Эдвард Джеймс, признавший Лорку великим поэтом, может быть, даже «единственным великим», из всех тех, кого ему довелось встретить, пригласил всю компанию в Амальфи[409]
, где он снял большой и красивый дом. Там он собирался познакомить своих друзей с одним фантастически богатым и эксцентричным человеком, который, будучи страстным любителем музыки, на манер Русселя переделал свой «роллс-ройс», с тем чтобы установить в нем спинет[410] и сочинять там фуги, переезжая с одной вечеринки на другую. Лорка приглашение отклонил: у него было слишком много дел в Испании.Обсчитавшись на год, Дали будет казниться, что не слишком настойчиво уговаривал Лорку поехать с ними: таким образом Лорка не попал бы в руки своих палачей и не был бы расстрелян. Дали не знал, что Лорка, во времена их совместного проживания в мадридской студенческой Резиденции самый далекий от политики человек, какого только можно было себе представить, за последние годы заметно политизировался и превратился в мишень для критики правой прессы. (Необычайно резкой она стала после премьеры его «Иермы», состоявшейся в декабре 1934 года.)
Когда правительство перестало субсидировать театры, Лорка, ставший к тому времени «народным поэтом», не смог промолчать: «Если у нас не будет больше костюмов и декораций, мы станем играть классические пьесы в рабочих халатах. Если нам не позволят выходить на сцену, мы будем играть на улицах, на деревенских площадях, где придется... Если нам и здесь будут мешать, мы будем играть в подвалах и превратим наш театр в подпольный».

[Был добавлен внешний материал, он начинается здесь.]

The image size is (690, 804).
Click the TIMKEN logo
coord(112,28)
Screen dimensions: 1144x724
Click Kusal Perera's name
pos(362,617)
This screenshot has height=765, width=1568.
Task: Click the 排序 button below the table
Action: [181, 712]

Лорка открыто выступал в поддержку Народного фронта и подписывал все антифашистские воззвания, которые ему приносили. Он заявлял: «В такие драматические моменты, какие переживает наш мир, художник должен плакать и смеяться со своим народом. Нужно отложить в сторону свой букет лилий и зайти по самый пояс в грязь, чтобы помочь тем, кто тоже хочет лилий».
Его ждали в Мексике, где Маргарита Ксиргу[411]

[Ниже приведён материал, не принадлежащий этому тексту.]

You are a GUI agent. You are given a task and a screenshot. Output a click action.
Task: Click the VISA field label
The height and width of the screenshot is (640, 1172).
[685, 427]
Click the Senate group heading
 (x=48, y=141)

блистала в его пьесах, которые шли там с тем же успехом, что и в Аргентине. Билет на самолет уже был в кармане. И вдруг 16 августа — арест. Признав опасным экстремистом, Лорку расстреляли то ли в ночь с 17-го на 18-е, то ли с 18-го на 19 августа.Когда весть о гибели Лорки с быстротой молнии облетела всю страну, а произошло это уже в сентябре, числа 10-го, никто из его друзей в это не поверил.
Дали, которого глубоко потрясла смерть «лучшего друга его юности», счел возможным таким образом описать это в своей «Тайной жизни...»: «В самом начале войны погиб мой большой друг, поэт "de la Mala Muerte"[412]
Федерико Гарсиа Лорка. Он был расстрелян в своем родном городе Гранада, оккупированном франкистами. Красные с жадностью ухватились за этот факт, чтобы использовать его в своих пропагандистских целях. Какая низость! Лорка поистине был самым аполитичным поэтом на Земле. Он погиб весьма символично, став искупительной жертвой революционной сумятицы. В течение всех этих трех лет никого не убивали за идеи. Убивали, сводя личные счеты, убивали за то, что ты самобытная личность. А Лорке, как и мне, самобытности было не занимать, этого оказалось вполне достаточно, чтобы какой-то там испанец поставил его к стенке одним из первых».Звучит не лучшим образом.
А Андре Парино поведал, что, узнав о смерти Лорки, Дали воскликнул «Оле!», именно так зрители приветствуют матадора, когда тому удается провести красивый удар.
Ничем не лучше.
И то и другое сильно смахивает на позерство, что выглядит довольно отвратительно.
Так каковы же были истинные чувства Дали? Этого мы никогда не узнаем. То, что он пишет, что говорит и что провозглашает, вовсе не отражает — и никогда не отражало — его истинных чувств. Дали, который восклицает «Оле!» — это двойник Дали. Не случайно он часто говорит о себе в третьем лице.
Но в данном случае он совершил ошибку. Принял не ту позу.
В творческом, как и в личностном плане он тоже как-то «поплыл», стал повторять и тиражировать свои сюжеты направо и налево, предлагая такие варианты своих лучших картин, в которых они порой были почти не узнаваемы.